== Data for this exercise

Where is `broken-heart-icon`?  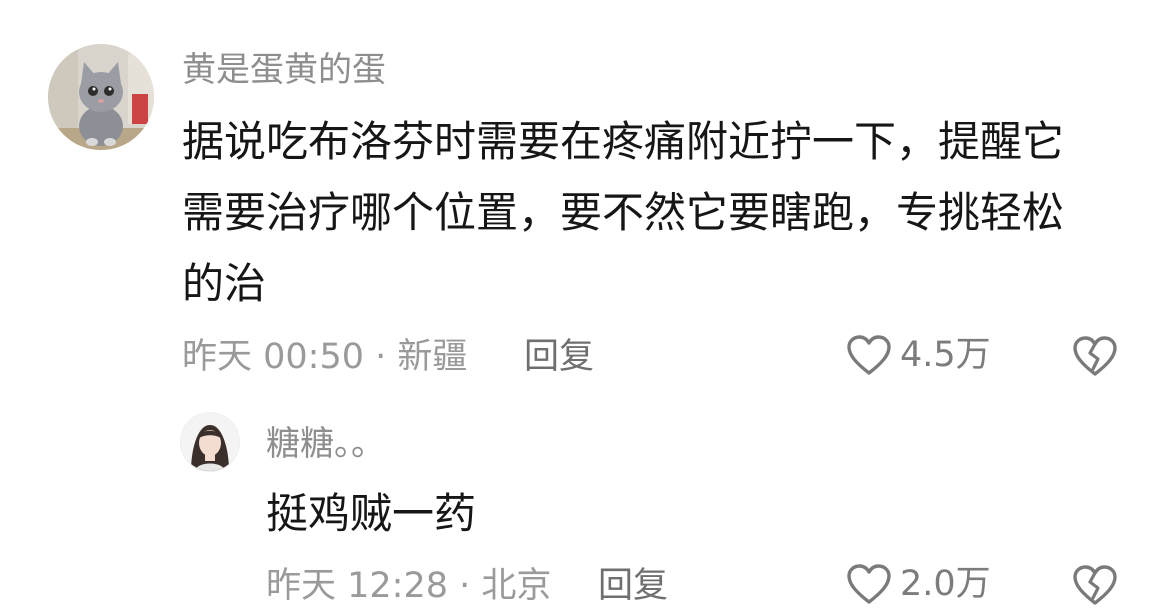 broken-heart-icon is located at coordinates (1095, 356).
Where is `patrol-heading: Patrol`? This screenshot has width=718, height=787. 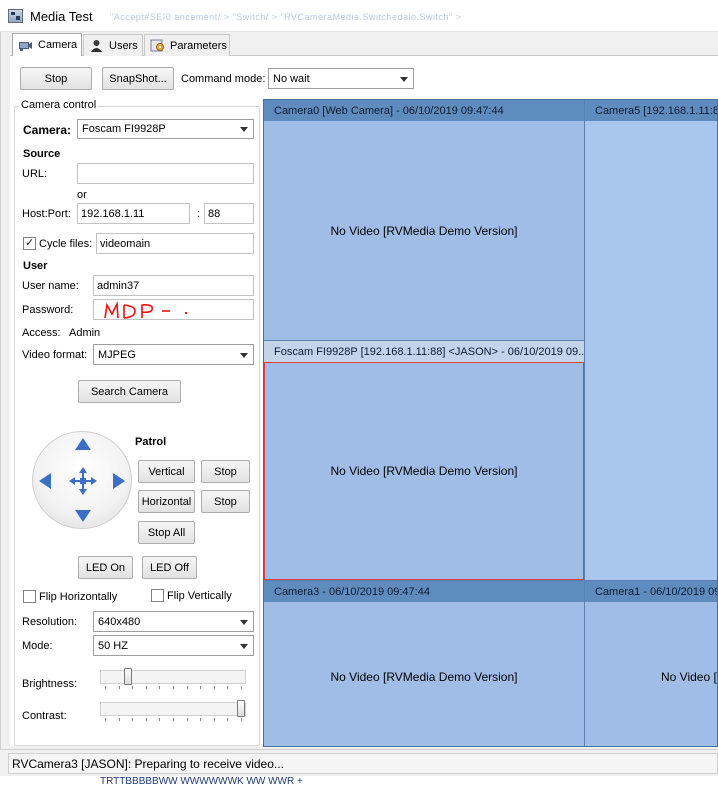
patrol-heading: Patrol is located at coordinates (151, 442).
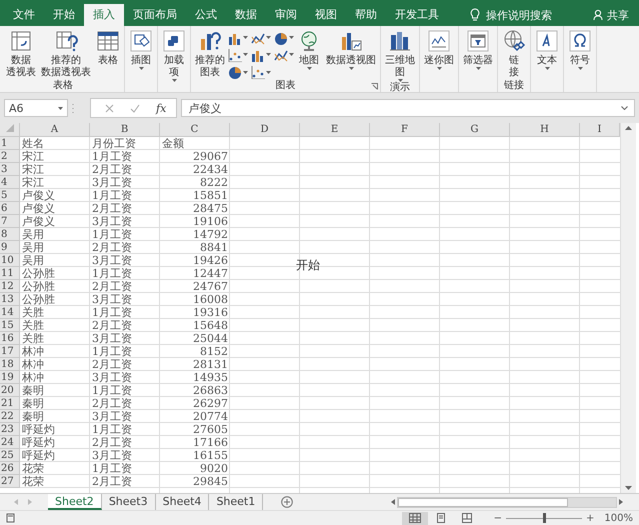 This screenshot has width=639, height=525. I want to click on row-header: 26, so click(10, 468).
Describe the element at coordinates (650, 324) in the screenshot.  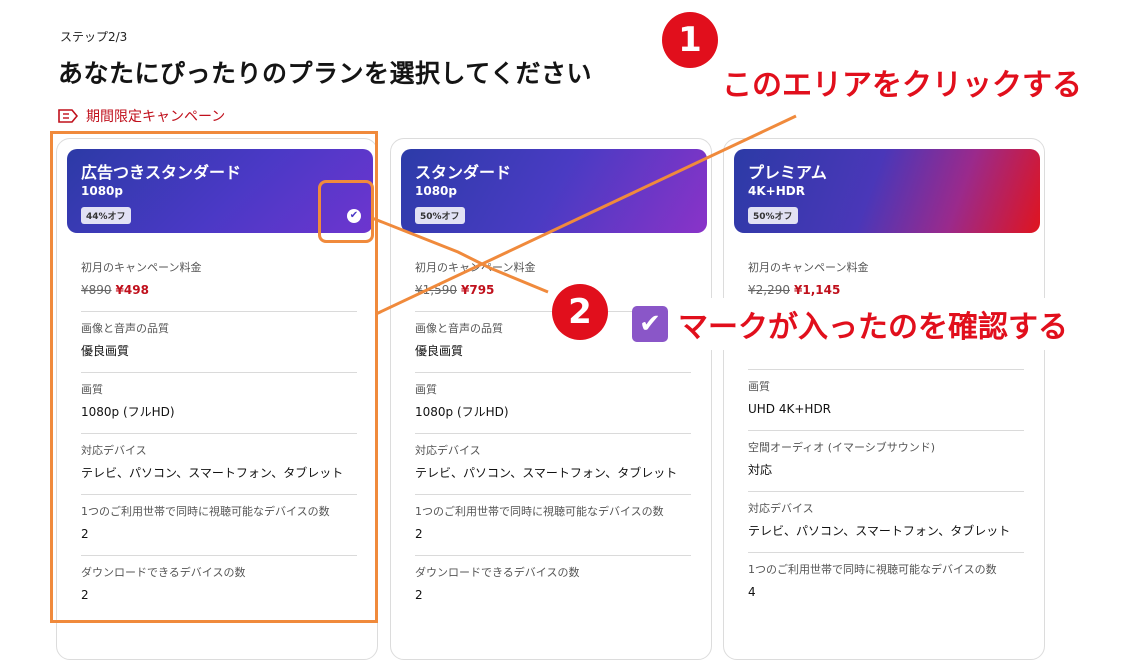
I see `checkbox-icon: ✔` at that location.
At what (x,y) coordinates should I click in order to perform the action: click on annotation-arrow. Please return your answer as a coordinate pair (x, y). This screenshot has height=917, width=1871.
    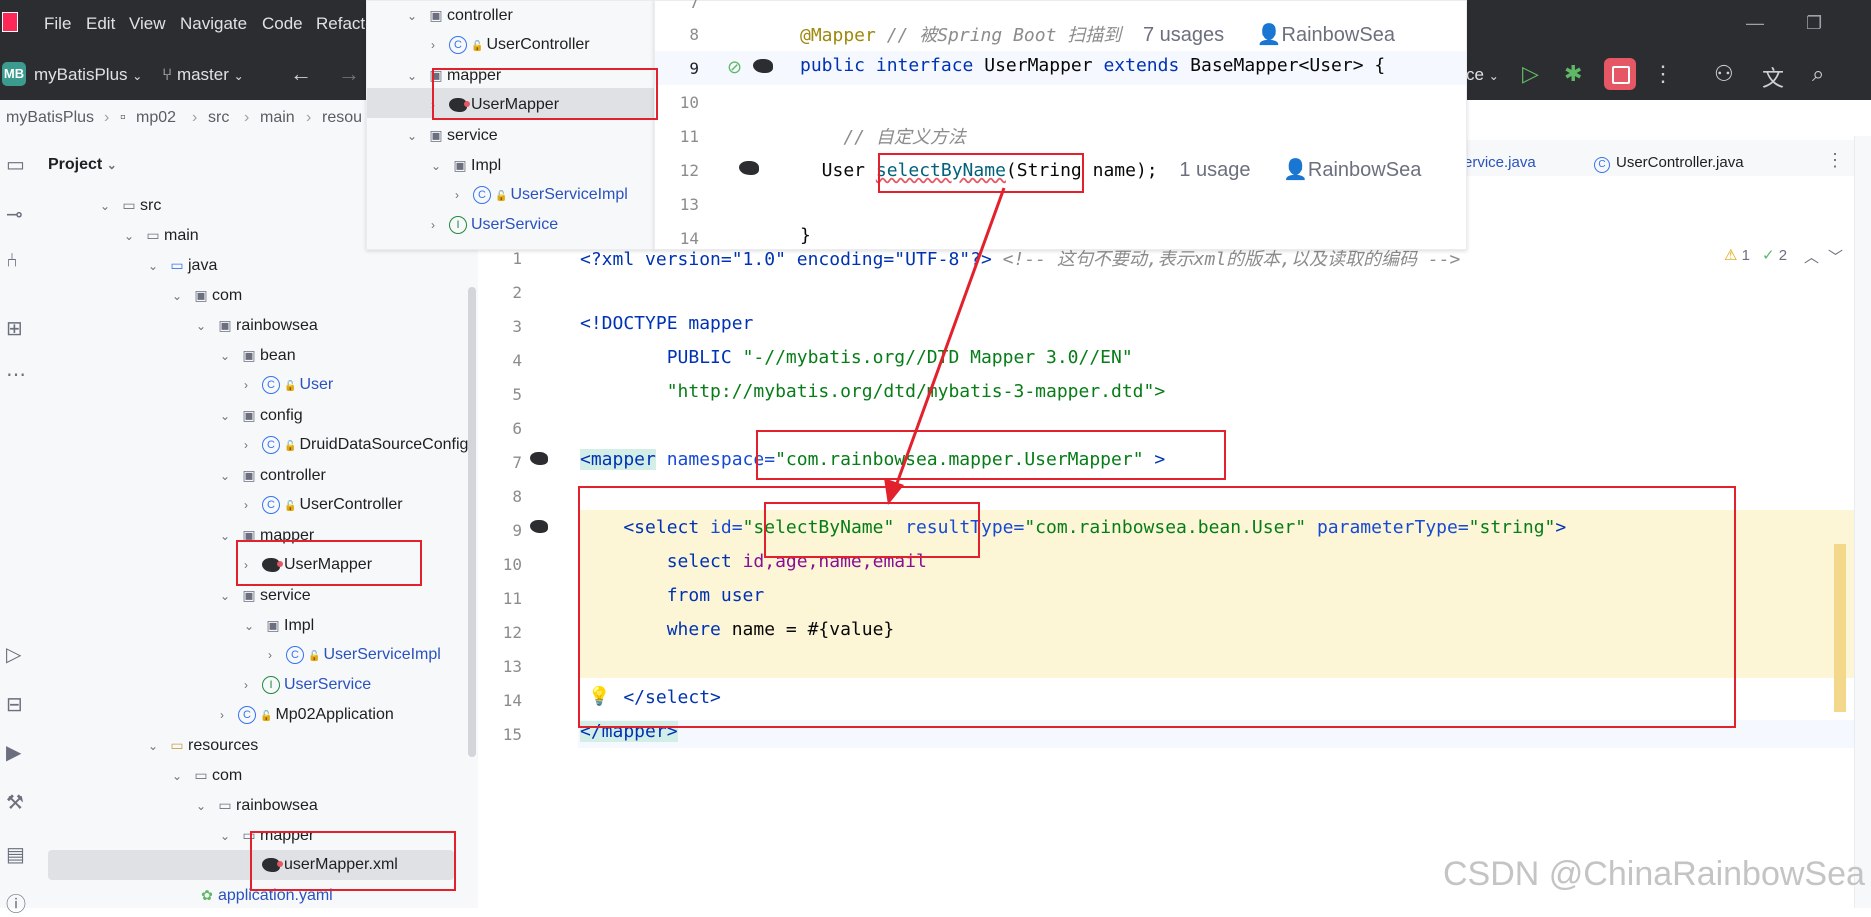
    Looking at the image, I should click on (945, 346).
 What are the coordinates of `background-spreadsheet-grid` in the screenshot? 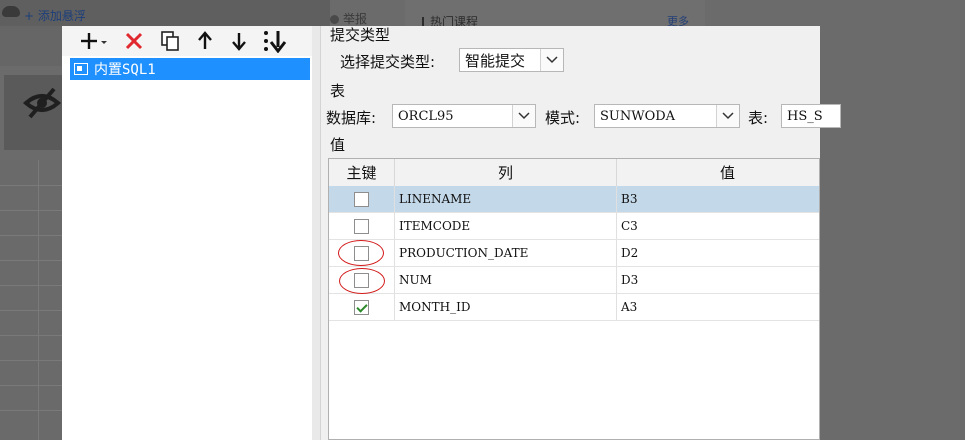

====

## Work instruction
Write out the material from the line containing "Describe the element" through the end of the material, leaving out the pictures.

## Response below
Describe the element at coordinates (650, 324) in the screenshot.  
I see `checkbox-icon: ✔` at that location.
At what (x,y) coordinates should I click in order to perform the action: click on annotation-arrow. Please return your answer as a coordinate pair (x, y). This screenshot has height=917, width=1871.
    Looking at the image, I should click on (945, 346).
 What are the coordinates of `background-spreadsheet-grid` in the screenshot? 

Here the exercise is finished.